Work task: Once the line with "Screenshot is 820x1257." is found in the data, output it and each following line exactly, up to and including the line with "lot (396, 1953)", and nothing before or after.

Input data START

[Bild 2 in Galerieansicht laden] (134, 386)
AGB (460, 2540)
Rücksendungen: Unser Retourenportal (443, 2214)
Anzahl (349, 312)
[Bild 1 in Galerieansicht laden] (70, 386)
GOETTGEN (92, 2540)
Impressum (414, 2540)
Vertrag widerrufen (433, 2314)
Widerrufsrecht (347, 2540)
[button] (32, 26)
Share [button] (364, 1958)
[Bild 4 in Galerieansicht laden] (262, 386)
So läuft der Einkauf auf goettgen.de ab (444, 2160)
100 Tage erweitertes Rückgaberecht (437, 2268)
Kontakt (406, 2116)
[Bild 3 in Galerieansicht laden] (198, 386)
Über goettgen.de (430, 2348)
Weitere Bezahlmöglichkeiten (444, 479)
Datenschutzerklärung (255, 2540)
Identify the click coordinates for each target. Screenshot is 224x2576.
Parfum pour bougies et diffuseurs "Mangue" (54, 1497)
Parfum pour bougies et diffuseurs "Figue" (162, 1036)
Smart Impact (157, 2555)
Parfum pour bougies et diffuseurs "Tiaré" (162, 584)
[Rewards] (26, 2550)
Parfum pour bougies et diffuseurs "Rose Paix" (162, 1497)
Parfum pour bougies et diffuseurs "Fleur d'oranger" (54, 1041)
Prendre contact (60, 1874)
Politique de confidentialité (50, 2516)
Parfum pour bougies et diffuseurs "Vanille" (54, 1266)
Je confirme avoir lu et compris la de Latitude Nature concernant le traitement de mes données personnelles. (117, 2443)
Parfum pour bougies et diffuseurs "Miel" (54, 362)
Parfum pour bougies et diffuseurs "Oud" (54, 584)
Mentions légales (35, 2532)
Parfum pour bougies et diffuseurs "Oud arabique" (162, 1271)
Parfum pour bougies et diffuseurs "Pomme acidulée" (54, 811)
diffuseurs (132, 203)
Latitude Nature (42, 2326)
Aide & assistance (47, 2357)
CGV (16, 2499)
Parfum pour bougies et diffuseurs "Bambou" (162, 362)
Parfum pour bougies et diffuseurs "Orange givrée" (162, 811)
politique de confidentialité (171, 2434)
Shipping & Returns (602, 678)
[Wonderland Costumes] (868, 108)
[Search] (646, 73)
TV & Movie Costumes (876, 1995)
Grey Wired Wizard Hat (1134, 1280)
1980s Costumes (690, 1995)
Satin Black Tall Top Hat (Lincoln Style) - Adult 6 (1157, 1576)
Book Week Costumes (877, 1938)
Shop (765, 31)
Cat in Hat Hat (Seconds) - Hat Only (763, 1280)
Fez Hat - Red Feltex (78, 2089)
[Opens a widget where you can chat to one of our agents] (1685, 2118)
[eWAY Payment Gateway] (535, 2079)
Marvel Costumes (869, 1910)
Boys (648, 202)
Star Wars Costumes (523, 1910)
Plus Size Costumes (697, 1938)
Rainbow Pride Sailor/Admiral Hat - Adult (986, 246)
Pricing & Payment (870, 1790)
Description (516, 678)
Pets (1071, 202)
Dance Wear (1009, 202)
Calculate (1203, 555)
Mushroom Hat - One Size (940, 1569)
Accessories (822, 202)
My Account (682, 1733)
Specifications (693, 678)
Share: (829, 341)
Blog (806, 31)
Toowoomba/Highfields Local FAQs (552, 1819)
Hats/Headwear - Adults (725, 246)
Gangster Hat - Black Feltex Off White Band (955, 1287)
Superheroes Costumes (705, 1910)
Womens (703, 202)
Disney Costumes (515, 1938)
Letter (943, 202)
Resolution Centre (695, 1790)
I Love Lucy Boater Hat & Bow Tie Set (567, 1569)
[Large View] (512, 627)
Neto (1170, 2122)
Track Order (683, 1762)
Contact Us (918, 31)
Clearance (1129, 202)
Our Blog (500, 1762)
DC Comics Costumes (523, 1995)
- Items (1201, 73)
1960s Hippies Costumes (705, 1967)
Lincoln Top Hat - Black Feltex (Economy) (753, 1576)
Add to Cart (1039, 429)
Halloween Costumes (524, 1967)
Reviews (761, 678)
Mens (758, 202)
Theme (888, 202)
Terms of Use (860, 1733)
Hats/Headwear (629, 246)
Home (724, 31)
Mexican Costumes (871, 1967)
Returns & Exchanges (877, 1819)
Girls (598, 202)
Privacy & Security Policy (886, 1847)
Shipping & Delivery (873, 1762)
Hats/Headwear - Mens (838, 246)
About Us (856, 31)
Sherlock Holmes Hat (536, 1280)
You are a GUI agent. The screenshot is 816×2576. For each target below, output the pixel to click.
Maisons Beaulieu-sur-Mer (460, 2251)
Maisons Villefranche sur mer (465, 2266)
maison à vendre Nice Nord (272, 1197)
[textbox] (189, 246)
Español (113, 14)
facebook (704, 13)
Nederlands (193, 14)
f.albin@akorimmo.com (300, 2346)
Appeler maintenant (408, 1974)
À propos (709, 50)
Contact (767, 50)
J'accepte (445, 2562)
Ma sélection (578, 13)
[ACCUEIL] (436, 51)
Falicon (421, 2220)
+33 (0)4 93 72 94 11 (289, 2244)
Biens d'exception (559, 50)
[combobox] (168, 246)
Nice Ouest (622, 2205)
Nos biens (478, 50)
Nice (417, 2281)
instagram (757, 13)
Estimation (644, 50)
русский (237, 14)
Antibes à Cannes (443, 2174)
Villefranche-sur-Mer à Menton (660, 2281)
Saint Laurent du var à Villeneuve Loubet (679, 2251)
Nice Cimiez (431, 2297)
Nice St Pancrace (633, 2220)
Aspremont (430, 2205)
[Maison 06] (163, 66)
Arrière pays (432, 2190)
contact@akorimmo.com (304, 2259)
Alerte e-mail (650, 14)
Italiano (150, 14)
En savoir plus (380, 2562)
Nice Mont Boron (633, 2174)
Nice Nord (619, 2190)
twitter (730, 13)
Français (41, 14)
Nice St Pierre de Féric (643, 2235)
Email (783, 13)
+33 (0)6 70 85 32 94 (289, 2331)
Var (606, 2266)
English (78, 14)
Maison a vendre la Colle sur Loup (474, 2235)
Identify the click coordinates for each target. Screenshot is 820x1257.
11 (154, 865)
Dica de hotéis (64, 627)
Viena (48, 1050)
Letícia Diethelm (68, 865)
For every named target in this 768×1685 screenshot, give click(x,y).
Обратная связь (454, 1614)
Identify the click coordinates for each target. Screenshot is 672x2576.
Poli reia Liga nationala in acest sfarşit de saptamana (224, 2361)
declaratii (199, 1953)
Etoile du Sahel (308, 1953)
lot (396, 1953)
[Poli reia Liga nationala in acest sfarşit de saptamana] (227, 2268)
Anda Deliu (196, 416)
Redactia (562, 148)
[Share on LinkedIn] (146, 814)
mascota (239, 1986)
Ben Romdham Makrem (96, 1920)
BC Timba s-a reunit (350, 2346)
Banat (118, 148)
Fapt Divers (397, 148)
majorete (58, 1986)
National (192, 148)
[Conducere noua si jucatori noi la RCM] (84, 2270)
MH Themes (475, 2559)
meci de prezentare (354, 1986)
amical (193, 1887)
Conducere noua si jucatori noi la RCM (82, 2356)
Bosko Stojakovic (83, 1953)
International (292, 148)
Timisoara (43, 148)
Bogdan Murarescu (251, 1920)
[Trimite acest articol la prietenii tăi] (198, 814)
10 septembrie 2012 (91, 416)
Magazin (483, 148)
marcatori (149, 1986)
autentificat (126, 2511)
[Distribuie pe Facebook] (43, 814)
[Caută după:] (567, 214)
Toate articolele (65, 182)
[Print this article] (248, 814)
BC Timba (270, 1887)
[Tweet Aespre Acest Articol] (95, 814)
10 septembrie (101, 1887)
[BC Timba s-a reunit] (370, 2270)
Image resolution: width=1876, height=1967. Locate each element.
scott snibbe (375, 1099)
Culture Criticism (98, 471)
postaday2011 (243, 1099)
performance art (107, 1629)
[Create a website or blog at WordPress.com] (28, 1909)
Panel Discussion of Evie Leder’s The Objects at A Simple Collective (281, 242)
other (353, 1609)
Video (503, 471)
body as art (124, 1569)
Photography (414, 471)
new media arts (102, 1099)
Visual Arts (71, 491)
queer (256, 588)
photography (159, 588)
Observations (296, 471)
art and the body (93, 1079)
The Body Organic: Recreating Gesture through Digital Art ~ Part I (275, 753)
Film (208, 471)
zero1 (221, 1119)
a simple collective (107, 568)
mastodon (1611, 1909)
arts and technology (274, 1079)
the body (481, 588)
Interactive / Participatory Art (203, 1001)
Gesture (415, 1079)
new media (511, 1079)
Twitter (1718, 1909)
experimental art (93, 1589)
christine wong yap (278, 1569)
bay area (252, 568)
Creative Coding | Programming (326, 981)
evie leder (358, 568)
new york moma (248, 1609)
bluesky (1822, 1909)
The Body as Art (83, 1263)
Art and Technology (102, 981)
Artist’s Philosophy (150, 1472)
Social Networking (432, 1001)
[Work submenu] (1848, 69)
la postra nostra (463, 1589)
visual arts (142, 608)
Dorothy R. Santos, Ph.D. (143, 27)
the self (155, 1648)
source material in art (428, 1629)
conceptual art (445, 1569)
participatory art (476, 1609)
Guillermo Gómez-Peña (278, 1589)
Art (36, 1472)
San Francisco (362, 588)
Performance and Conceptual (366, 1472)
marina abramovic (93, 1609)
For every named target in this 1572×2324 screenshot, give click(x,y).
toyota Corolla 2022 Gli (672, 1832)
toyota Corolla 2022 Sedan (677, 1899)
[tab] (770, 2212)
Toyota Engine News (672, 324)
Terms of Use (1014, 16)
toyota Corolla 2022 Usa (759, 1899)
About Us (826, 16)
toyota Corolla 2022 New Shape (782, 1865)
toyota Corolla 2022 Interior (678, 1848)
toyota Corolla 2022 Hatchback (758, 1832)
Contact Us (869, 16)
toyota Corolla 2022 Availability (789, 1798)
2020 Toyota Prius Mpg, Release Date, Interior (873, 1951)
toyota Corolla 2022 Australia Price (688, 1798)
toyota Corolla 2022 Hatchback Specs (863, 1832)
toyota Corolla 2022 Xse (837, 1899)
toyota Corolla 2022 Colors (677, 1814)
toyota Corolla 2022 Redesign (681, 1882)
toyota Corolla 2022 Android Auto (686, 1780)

Input data END

Written reply:
Identify the click coordinates for each target. Screenshot is 820x1257.
11 (154, 865)
Dica de hotéis (64, 627)
Viena (48, 1050)
Letícia Diethelm (68, 865)
For every named target in this 768×1685 screenshot, give click(x,y).
Обратная связь (454, 1614)
Identify the click coordinates for each target. Screenshot is 672x2576.
Poli reia Liga nationala in acest sfarşit de saptamana (224, 2361)
declaratii (199, 1953)
Etoile du Sahel (308, 1953)
lot (396, 1953)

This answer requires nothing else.